**About this task**
This task requires every entry to be set down again exactly.

[[ Dataset entries, beginning ]]

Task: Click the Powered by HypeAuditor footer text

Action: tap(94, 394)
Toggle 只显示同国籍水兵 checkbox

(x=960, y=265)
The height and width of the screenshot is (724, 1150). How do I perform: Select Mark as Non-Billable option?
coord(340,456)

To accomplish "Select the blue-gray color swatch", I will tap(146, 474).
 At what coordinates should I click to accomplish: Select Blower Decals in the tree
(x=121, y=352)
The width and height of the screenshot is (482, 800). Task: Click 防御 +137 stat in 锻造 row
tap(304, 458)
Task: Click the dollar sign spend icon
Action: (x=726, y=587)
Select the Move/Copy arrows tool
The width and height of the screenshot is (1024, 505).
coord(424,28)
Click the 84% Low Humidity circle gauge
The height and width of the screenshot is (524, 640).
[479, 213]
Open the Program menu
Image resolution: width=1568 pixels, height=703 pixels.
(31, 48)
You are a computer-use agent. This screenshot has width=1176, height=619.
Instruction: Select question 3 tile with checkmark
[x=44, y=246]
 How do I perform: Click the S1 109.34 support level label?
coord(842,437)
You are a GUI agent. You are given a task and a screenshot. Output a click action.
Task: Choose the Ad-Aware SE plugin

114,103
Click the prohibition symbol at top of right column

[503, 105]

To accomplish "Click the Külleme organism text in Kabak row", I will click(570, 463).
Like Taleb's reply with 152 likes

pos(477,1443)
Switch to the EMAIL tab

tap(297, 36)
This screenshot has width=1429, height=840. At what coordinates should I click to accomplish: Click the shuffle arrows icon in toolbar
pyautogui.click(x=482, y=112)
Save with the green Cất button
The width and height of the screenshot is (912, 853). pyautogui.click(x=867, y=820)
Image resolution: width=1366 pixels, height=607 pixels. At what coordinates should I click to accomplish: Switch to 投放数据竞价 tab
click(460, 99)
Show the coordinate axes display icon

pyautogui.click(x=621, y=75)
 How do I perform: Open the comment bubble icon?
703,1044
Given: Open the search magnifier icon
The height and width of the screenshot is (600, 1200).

[[ Dataset entries, end ]]

**Task response**
Task: Click the Powered by HypeAuditor footer text

Action: tap(94, 394)
Toggle 只显示同国籍水兵 checkbox

(x=960, y=265)
The height and width of the screenshot is (724, 1150). How do I perform: Select Mark as Non-Billable option?
coord(340,456)

To accomplish "Select the blue-gray color swatch", I will tap(146, 474).
 At what coordinates should I click to accomplish: Select Blower Decals in the tree
(x=121, y=352)
The width and height of the screenshot is (482, 800). Task: Click 防御 +137 stat in 锻造 row
tap(304, 458)
Task: Click the dollar sign spend icon
Action: (x=726, y=587)
Select the Move/Copy arrows tool
The width and height of the screenshot is (1024, 505).
coord(424,28)
Click the 84% Low Humidity circle gauge
The height and width of the screenshot is (524, 640).
[479, 213]
Open the Program menu
Image resolution: width=1568 pixels, height=703 pixels.
(31, 48)
You are a computer-use agent. This screenshot has width=1176, height=619.
Instruction: Select question 3 tile with checkmark
[x=44, y=246]
 How do I perform: Click the S1 109.34 support level label?
coord(842,437)
You are a GUI agent. You are given a task and a screenshot. Output a click action.
Task: Choose the Ad-Aware SE plugin

114,103
Click the prohibition symbol at top of right column

[503, 105]

To accomplish "Click the Külleme organism text in Kabak row", I will click(570, 463).
Like Taleb's reply with 152 likes

pos(477,1443)
Switch to the EMAIL tab

tap(297, 36)
This screenshot has width=1429, height=840. At what coordinates should I click to accomplish: Click the shuffle arrows icon in toolbar
pyautogui.click(x=482, y=112)
Save with the green Cất button
The width and height of the screenshot is (912, 853). pyautogui.click(x=867, y=820)
Image resolution: width=1366 pixels, height=607 pixels. At what coordinates should I click to accomplish: Switch to 投放数据竞价 tab
click(460, 99)
Show the coordinate axes display icon

pyautogui.click(x=621, y=75)
 How do I perform: Open the comment bubble icon?
703,1044
Given: Open the search magnifier icon
The height and width of the screenshot is (600, 1200).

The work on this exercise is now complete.